- Written exercise:
Could you reproduce, word for word, the records below from the line containing "Image resolution: width=824" up to and including the line containing "click(x=252, y=728)"?

- Provided records:

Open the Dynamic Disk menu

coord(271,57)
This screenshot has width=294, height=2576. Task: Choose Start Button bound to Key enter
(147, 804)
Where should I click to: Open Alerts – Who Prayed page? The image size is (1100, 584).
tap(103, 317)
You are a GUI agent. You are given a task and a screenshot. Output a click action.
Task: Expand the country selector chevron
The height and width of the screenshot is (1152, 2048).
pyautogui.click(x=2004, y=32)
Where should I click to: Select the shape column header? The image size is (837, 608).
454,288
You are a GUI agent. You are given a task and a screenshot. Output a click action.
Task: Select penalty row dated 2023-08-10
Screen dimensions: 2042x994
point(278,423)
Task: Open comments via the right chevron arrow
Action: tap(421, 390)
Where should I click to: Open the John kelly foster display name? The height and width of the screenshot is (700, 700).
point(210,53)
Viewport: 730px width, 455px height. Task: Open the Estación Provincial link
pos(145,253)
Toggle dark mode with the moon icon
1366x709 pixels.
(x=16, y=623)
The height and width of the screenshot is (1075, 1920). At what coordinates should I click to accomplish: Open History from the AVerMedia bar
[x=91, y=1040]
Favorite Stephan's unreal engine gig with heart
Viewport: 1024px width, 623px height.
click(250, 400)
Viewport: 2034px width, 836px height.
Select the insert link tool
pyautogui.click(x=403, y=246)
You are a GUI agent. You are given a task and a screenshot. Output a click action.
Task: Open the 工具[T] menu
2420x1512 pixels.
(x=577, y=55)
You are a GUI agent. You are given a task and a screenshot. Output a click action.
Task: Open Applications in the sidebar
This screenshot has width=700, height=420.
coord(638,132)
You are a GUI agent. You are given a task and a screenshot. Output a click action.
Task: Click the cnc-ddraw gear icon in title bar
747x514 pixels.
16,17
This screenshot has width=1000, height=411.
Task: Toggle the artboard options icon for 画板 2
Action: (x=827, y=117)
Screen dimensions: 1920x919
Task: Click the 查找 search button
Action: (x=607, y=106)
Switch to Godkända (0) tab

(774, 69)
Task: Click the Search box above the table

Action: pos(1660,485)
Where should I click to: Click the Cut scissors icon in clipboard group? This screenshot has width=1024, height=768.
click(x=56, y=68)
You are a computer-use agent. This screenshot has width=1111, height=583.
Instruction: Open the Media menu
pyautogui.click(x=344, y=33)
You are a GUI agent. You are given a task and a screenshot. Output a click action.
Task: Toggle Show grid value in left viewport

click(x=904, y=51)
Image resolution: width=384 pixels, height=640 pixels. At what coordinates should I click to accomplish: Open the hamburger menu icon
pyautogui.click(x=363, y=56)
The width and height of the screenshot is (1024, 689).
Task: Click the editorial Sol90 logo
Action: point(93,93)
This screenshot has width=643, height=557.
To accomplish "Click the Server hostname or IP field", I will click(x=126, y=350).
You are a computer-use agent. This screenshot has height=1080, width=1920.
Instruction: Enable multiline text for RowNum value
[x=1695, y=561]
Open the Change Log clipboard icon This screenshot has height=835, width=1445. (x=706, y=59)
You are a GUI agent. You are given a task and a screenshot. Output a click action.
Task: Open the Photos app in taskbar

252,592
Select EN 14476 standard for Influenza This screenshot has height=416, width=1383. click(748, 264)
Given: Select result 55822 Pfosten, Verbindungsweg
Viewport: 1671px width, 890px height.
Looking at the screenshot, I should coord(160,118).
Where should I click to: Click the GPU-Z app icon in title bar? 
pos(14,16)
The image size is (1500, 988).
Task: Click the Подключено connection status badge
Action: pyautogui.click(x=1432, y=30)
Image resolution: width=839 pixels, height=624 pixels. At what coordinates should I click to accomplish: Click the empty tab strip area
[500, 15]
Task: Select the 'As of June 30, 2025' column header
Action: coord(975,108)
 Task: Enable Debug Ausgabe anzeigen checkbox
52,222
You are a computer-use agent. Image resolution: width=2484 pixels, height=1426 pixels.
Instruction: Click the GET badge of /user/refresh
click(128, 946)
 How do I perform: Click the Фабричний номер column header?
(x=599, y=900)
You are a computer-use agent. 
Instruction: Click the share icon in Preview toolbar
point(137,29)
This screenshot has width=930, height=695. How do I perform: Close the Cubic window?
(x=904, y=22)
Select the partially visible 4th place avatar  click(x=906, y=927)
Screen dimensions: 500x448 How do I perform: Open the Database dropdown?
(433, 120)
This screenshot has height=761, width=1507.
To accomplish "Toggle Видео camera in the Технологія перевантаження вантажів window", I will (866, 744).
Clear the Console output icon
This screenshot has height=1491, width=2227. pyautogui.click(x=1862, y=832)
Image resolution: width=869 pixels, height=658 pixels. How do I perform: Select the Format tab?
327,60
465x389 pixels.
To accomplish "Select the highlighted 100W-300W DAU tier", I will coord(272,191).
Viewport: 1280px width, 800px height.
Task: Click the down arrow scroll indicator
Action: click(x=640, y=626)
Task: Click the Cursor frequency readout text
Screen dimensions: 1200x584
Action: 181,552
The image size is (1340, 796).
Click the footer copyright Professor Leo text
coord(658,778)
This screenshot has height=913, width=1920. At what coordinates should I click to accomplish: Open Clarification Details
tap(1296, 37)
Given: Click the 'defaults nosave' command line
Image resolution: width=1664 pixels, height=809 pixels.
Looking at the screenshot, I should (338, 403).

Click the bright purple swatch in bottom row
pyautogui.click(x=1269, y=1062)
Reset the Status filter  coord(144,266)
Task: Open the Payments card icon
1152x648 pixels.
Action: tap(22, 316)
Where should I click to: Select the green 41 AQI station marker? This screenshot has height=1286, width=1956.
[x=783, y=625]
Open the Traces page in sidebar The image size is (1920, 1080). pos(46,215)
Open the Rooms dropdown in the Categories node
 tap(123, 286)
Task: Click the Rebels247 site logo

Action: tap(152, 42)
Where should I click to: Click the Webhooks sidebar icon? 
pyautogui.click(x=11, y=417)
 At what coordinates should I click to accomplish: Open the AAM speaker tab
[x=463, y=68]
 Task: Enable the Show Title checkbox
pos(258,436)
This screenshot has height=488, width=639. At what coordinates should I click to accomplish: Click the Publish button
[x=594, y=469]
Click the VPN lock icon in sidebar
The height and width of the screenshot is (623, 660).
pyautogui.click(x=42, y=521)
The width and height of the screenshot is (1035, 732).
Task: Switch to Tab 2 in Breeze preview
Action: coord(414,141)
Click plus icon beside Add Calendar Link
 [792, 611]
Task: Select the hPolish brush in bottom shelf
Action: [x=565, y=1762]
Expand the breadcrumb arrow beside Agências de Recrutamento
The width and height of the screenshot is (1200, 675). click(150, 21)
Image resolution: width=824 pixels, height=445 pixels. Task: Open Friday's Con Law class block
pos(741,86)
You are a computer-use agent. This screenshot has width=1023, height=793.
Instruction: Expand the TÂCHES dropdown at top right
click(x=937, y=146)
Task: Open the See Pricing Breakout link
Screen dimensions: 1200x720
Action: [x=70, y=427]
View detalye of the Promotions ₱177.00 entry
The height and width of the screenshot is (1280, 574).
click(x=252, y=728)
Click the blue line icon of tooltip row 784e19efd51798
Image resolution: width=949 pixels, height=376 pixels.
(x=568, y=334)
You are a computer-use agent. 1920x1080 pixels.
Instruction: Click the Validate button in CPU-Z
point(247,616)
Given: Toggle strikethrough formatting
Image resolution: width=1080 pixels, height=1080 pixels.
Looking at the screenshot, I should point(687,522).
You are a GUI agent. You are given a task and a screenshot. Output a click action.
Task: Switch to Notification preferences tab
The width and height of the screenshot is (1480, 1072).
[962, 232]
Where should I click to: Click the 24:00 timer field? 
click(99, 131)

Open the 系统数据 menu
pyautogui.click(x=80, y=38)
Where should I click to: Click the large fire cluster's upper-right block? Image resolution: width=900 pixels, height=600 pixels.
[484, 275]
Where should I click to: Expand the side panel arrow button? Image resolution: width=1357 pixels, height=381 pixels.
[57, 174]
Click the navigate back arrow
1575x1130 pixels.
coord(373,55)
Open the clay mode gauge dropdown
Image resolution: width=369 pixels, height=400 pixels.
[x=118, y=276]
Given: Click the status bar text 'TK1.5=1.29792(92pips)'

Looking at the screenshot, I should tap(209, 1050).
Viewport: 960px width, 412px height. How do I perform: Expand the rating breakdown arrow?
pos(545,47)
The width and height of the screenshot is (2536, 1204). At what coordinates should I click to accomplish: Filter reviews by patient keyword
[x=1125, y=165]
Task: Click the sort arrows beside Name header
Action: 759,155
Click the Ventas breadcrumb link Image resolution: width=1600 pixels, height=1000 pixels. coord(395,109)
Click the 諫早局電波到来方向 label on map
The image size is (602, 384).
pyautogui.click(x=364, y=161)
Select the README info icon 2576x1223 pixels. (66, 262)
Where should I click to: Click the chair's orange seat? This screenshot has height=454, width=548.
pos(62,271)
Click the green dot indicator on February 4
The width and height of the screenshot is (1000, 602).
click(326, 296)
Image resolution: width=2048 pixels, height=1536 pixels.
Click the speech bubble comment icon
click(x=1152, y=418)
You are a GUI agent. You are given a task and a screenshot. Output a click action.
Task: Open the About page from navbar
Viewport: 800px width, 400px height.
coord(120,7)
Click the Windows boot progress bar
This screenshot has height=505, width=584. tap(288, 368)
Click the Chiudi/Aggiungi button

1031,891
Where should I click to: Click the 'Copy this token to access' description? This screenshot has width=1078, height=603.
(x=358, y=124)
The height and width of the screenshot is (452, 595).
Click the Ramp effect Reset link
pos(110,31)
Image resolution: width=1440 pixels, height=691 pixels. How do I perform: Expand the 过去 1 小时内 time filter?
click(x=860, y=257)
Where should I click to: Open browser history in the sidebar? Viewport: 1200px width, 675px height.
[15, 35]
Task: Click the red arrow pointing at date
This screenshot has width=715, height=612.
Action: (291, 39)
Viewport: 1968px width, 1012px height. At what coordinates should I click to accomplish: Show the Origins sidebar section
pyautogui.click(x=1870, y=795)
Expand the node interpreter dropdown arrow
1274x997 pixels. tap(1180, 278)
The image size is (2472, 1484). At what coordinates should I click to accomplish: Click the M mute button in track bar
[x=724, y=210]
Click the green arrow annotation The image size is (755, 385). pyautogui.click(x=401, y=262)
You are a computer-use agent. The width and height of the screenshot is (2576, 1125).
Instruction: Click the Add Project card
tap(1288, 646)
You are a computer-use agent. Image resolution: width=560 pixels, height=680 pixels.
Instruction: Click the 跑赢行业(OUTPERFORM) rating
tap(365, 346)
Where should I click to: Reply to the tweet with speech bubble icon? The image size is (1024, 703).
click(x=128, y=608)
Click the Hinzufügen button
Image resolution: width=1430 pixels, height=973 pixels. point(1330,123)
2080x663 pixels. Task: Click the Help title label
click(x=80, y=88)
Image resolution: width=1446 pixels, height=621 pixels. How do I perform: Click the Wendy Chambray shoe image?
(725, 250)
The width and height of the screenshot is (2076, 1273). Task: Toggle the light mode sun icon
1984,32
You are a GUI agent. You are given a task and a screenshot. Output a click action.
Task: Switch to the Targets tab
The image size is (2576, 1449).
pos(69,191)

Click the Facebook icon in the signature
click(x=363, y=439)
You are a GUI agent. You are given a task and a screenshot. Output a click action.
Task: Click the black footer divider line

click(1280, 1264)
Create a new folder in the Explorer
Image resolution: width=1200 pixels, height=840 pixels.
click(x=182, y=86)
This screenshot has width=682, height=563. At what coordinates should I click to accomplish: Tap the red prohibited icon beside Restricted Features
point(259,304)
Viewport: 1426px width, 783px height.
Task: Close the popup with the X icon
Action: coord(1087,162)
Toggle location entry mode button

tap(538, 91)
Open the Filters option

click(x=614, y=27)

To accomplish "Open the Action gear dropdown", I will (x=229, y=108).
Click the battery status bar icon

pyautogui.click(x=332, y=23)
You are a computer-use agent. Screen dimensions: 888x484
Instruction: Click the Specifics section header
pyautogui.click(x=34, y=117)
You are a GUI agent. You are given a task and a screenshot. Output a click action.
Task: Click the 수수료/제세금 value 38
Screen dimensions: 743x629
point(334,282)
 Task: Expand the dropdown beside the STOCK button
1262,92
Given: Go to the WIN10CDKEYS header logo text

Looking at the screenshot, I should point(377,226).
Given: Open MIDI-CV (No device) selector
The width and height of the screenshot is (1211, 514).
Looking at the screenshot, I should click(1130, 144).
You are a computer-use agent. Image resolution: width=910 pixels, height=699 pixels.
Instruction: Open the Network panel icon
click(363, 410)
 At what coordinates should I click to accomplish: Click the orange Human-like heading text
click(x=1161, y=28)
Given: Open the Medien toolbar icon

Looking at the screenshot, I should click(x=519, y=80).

- Exercise output:
Image resolution: width=824 pixels, height=445 pixels. Task: Open Friday's Con Law class block
pos(741,86)
You are a computer-use agent. This screenshot has width=1023, height=793.
Instruction: Expand the TÂCHES dropdown at top right
click(x=937, y=146)
Task: Open the See Pricing Breakout link
Screen dimensions: 1200x720
Action: [x=70, y=427]
View detalye of the Promotions ₱177.00 entry
The height and width of the screenshot is (1280, 574).
click(x=252, y=728)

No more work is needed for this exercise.